*DATA EXTRACTS*.
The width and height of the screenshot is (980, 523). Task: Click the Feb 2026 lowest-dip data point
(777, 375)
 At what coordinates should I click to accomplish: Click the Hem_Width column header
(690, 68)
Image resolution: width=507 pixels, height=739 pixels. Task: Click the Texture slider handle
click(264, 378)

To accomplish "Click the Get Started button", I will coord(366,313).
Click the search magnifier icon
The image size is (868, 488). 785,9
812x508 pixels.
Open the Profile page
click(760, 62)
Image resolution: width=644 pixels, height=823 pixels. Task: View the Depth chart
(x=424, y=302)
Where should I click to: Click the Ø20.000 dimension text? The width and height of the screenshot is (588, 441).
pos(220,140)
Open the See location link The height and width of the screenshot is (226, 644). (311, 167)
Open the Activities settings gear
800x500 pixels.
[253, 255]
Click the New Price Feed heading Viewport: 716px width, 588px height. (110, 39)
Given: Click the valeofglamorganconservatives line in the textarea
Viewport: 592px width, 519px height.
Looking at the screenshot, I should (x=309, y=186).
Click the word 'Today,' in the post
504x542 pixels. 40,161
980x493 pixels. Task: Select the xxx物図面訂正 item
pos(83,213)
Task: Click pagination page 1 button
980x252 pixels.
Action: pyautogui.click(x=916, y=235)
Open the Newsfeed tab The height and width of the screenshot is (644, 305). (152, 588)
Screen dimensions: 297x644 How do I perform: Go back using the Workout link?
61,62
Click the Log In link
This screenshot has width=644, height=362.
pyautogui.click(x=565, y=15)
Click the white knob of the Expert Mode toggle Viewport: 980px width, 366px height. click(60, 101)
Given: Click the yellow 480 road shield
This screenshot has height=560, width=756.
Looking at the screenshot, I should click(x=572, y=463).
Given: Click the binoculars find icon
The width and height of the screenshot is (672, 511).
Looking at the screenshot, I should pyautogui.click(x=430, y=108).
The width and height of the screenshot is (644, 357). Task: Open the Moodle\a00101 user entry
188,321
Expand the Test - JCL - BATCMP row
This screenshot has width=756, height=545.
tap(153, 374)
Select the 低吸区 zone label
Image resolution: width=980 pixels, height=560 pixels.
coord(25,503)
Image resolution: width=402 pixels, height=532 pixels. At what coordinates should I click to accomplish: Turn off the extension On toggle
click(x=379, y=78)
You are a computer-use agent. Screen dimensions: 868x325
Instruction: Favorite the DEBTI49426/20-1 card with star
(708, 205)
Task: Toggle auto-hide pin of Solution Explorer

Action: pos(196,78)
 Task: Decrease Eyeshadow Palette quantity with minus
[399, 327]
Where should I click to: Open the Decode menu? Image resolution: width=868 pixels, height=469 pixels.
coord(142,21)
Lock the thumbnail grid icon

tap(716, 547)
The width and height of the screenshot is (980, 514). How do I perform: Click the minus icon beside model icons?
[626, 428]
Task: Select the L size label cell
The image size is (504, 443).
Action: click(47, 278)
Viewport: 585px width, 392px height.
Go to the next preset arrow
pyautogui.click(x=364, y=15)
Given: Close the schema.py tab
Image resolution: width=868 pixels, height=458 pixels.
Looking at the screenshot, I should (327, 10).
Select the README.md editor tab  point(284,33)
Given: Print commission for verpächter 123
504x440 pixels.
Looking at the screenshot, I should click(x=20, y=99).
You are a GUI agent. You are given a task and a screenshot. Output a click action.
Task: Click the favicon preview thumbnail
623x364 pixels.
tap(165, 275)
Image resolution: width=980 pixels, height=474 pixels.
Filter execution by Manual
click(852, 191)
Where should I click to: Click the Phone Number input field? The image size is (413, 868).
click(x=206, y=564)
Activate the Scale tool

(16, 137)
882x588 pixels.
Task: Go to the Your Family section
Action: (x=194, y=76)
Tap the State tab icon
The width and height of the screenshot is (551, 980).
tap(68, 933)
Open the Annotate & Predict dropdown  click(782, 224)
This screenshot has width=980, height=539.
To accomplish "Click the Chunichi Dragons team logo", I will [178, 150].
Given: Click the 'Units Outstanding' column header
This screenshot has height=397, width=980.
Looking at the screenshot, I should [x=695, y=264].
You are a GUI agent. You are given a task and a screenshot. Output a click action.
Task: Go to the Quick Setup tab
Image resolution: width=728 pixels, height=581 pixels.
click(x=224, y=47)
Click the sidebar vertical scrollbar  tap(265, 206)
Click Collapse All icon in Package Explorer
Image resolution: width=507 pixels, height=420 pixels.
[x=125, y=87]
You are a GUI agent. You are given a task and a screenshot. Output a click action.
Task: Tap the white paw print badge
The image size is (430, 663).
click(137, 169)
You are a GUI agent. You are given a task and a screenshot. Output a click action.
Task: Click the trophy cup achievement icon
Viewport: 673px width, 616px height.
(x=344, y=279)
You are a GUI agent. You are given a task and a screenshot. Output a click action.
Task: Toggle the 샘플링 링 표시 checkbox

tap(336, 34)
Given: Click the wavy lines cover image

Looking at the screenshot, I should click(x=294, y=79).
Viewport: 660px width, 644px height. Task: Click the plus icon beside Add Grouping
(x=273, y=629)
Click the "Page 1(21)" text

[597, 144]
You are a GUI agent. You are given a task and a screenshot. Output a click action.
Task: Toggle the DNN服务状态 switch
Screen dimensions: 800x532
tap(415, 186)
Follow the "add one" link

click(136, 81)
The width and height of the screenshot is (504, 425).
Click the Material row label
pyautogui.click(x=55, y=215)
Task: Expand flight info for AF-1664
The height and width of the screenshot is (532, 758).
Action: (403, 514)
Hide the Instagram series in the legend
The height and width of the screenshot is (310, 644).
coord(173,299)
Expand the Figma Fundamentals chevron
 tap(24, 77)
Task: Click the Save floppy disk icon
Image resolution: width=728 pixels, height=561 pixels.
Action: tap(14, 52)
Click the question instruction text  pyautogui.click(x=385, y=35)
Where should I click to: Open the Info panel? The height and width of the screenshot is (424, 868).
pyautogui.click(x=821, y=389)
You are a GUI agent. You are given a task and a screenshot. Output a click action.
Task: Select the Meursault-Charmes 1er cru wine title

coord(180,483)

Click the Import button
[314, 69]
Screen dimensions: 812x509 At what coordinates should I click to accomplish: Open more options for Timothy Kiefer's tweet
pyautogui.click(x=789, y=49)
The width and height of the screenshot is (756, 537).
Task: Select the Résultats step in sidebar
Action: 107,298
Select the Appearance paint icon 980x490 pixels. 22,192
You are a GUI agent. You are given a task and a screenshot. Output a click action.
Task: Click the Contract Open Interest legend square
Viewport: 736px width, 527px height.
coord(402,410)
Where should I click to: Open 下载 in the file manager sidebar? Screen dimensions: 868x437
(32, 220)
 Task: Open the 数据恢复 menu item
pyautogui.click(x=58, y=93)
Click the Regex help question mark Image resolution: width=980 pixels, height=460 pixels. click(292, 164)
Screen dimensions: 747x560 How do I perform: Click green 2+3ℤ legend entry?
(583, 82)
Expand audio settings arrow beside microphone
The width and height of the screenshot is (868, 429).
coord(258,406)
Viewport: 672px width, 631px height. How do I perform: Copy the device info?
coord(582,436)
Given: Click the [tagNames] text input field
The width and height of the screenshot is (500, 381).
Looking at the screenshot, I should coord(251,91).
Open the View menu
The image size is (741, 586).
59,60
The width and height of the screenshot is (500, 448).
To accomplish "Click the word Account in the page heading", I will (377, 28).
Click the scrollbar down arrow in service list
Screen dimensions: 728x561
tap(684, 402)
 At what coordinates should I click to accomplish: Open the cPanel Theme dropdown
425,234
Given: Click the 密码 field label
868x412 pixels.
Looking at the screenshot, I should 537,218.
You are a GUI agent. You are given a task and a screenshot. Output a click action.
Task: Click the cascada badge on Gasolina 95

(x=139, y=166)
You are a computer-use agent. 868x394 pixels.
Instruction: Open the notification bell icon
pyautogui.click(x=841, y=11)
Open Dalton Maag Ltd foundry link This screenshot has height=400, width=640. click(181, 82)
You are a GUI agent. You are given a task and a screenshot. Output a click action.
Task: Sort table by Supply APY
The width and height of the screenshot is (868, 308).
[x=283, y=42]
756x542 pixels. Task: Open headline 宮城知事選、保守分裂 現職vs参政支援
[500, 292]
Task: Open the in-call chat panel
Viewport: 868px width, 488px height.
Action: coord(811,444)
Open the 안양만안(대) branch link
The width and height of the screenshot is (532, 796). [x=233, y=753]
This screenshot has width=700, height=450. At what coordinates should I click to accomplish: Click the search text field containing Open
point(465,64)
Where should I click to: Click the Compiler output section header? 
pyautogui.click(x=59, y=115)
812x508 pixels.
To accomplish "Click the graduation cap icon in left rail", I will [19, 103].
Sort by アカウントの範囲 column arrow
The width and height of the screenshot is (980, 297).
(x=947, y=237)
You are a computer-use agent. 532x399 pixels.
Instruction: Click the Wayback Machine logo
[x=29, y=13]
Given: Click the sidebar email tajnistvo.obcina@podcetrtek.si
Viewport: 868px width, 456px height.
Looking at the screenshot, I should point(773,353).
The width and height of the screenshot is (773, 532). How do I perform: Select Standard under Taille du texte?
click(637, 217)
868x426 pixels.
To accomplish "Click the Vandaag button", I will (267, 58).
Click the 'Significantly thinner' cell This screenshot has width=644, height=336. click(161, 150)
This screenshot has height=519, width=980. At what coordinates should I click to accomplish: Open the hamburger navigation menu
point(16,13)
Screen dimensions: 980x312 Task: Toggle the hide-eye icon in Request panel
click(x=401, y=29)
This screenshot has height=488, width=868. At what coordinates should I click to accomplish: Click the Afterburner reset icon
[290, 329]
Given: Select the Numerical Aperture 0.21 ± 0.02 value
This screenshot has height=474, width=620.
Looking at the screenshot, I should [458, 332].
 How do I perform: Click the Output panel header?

*GOAL OF THE EXERCISE*. All lines from the one that contains "This screenshot has height=474, width=620." to the last line above must be given again exactly, with both included and nothing added.

*ANSWER BELOW*.
This screenshot has height=474, width=620.
Looking at the screenshot, I should [458, 332].
 How do I perform: Click the Output panel header?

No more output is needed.